James R. Byerly via llvm-dev llvm-dev at lists.llvm.org
Wed Jan 6 11:41:34 PST 2016


In the backend that I'm making for my custom architecture, I have some
registers that I want to be allocatable but not spillable. I know for a
fact that the registers can always be allocated without spilling this
class if the scheduling is done correctly - they're only used by code
inserted by my backend, and each insertion defines and kills them.

My architecture has several ALUs, which I've exposed using a few special
instructions along with one super-register per ALU. For example, in my
architecture, something like an 'add' is 4 completely separate
instructions:
set_alu_in1 aluA, R1
set_alu_in2, aluA, R2
add aluA
get_alu_out R3, aluA

Unfortunately, once scheduling is enabled, these instructions may be
interleaved such that spilling parts of the ALU registers is required
(which causes a failure when attempting to store it to the stack).

Currently, I have a custom machine scheduler strategy that schedules
bottom-up and picks the 'best' instruction that keeps the register
pressure of the unspillable class from rising past the limit. This is
simple enough right now, because I have each alu super-register as a
completely distinct entity.

I'd like to make my alu registers overlap, so that aluA.out is the same
register as aluC.in1 and aluB.out is the same register as aluC.in2, for
example.
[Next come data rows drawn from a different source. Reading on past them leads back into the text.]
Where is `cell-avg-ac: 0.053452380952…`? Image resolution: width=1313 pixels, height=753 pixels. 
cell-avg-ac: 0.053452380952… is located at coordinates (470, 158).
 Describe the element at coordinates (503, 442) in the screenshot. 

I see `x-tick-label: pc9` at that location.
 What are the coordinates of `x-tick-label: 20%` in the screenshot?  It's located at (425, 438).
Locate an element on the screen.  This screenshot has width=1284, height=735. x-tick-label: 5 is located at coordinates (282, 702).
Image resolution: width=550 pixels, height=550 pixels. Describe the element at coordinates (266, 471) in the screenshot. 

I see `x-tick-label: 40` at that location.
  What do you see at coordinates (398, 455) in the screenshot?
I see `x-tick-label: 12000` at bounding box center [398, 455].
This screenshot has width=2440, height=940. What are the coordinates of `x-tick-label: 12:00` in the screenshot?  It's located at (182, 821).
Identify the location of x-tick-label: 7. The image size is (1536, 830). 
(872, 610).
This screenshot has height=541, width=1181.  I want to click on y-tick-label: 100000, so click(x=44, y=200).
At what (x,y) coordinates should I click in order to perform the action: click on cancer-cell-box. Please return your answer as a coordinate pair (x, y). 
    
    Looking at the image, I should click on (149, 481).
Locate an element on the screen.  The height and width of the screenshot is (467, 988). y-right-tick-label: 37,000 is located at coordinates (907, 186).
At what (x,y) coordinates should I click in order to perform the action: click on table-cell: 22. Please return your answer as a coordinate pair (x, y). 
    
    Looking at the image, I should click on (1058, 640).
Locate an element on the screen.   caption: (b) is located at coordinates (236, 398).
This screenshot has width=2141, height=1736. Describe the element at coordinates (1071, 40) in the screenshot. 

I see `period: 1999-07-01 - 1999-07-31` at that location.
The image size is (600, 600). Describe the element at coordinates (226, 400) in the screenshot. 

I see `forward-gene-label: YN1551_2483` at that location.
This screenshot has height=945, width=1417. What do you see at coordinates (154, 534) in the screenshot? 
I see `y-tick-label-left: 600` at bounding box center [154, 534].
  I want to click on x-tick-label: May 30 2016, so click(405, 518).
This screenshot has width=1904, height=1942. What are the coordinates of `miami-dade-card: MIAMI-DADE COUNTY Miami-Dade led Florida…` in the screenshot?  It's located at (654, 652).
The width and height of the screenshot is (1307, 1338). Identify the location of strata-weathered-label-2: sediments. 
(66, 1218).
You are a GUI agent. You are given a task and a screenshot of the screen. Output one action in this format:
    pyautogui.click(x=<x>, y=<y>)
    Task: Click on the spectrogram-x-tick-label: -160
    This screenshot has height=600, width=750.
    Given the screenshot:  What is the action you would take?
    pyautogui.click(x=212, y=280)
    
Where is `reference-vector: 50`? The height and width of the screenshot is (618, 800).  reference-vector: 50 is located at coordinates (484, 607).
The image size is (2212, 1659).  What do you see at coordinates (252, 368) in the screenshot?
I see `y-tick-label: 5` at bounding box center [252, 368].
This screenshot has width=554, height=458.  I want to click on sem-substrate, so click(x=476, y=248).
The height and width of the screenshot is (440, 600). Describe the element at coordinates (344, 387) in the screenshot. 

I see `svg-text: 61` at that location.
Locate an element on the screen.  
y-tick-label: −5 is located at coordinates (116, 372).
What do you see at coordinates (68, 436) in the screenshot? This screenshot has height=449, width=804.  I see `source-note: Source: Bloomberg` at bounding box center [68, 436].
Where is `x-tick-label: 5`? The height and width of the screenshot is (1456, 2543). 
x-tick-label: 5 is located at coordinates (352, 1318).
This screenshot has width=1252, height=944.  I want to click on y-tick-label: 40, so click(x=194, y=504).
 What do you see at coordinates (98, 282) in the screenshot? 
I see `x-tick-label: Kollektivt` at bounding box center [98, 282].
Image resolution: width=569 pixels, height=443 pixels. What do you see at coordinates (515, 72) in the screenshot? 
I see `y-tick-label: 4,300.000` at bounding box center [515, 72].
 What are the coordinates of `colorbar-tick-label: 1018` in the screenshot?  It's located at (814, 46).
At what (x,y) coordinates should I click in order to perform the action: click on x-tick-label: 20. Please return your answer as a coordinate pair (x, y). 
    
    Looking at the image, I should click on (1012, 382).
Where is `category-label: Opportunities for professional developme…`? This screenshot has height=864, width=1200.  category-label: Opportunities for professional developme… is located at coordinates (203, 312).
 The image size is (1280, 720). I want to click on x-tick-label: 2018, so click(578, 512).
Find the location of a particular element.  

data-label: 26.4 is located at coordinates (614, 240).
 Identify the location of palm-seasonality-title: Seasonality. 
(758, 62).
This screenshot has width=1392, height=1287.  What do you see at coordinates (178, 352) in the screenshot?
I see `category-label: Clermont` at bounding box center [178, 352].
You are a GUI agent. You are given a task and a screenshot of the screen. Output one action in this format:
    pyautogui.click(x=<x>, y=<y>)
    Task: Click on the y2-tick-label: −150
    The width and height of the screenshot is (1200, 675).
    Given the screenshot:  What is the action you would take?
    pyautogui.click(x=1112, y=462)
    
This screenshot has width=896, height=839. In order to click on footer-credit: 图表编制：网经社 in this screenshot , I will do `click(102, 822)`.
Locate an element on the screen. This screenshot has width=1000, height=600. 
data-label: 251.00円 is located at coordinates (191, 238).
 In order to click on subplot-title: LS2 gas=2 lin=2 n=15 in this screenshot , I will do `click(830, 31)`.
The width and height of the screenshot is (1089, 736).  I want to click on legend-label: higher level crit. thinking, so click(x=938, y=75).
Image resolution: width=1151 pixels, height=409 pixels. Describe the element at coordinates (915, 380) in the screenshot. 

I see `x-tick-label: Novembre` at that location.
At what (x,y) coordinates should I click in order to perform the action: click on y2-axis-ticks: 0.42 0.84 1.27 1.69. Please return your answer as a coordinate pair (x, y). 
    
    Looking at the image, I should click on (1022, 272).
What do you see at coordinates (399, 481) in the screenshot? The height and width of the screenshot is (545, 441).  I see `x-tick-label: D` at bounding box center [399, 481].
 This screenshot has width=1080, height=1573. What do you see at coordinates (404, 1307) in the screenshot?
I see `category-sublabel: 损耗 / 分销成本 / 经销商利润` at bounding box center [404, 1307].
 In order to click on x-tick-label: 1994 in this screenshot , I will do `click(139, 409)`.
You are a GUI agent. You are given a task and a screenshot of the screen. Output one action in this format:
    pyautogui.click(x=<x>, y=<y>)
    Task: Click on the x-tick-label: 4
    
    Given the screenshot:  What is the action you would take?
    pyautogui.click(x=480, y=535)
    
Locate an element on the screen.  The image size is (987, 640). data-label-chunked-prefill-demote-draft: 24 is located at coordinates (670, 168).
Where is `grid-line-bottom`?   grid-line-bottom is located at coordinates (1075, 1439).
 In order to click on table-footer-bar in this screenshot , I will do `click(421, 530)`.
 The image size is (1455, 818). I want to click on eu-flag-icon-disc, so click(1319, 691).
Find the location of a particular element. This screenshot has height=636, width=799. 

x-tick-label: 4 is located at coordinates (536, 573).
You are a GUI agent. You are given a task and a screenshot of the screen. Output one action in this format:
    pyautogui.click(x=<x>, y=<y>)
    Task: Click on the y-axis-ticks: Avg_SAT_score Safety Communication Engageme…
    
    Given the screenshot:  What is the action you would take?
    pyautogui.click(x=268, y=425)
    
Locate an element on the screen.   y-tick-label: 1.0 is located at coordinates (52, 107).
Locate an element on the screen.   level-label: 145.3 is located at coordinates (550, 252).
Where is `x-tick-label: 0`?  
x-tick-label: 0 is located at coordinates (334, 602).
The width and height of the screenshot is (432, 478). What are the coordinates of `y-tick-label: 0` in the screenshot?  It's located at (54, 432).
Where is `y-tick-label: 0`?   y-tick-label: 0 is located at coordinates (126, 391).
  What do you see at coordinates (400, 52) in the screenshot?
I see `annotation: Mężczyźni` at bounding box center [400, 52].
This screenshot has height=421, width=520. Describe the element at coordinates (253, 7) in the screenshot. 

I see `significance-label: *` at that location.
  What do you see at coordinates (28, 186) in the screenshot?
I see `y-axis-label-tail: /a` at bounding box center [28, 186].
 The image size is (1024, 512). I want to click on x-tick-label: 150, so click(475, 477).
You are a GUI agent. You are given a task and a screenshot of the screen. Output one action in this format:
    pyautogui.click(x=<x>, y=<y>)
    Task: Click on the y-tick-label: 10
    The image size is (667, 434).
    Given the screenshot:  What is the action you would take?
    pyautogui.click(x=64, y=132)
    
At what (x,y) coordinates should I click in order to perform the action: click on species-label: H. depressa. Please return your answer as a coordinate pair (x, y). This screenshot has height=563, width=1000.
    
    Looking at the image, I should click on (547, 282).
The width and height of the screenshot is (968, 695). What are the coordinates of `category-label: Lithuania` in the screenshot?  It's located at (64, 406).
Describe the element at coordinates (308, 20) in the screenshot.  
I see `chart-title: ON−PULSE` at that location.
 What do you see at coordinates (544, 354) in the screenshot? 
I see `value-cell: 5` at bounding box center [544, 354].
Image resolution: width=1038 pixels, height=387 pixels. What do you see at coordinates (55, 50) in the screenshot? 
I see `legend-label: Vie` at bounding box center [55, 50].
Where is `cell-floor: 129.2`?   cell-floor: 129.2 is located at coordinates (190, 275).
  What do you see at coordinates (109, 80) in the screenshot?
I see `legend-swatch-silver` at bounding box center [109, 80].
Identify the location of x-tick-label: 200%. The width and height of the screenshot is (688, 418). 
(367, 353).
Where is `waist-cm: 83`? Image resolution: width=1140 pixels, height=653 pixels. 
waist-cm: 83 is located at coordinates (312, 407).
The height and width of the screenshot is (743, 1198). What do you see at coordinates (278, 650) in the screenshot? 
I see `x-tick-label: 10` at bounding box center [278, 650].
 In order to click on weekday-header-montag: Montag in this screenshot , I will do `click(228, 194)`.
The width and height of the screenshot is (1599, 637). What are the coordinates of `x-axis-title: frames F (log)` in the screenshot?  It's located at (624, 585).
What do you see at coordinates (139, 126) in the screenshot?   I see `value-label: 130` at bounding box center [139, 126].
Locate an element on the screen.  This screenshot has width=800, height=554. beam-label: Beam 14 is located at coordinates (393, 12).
However, my current simple machine scheduler wouldn't handle this
properly, because it only deals with register classes and doesn't
generalize easily.

The real goal of my scheduler is to pick the "best" instruction that still
allows for register allocation to succeed, so an obvious direction to go
is towards doing some of the work that the register allocator does. After
some reading up on register allocation theory and practice, it seems like
PBQP is the best approach for "irregular" architectures like I'm trying to
make. In fact, switching to the PBQP allocator allowed me to remove a
"register pre-allocation" pass that added allocation hints to all ALU
instructions with my current non-overlapping ALU architecture.

For the scheduling phase, I'm only interested in whether or not a solution
(with non-infinite cost) exists, so it seems like I could drop a lot of
data from the full PBQP solver - I only need binary weights (zero or
infinite), and I can leave out all nodes that don't include any
unspillable registers.

Is using a PBQP model and solver the best way to solve this? It seems like
it should be a simpler problem than normal register allocation if the
choice of spilling is removed. After reading up on constraint solving a
little, it seems to me that without a special spill class, the assignments
could be expressed using a horn formula, and horn satisfiability can be
determined in linear time (to the number of symbols, which would be equal
to the sum of valid choices for each register). Would that be a better
way?

Any feedback on solving this constraint problem to allow scheduling with
complicated unspillable register is appreciated.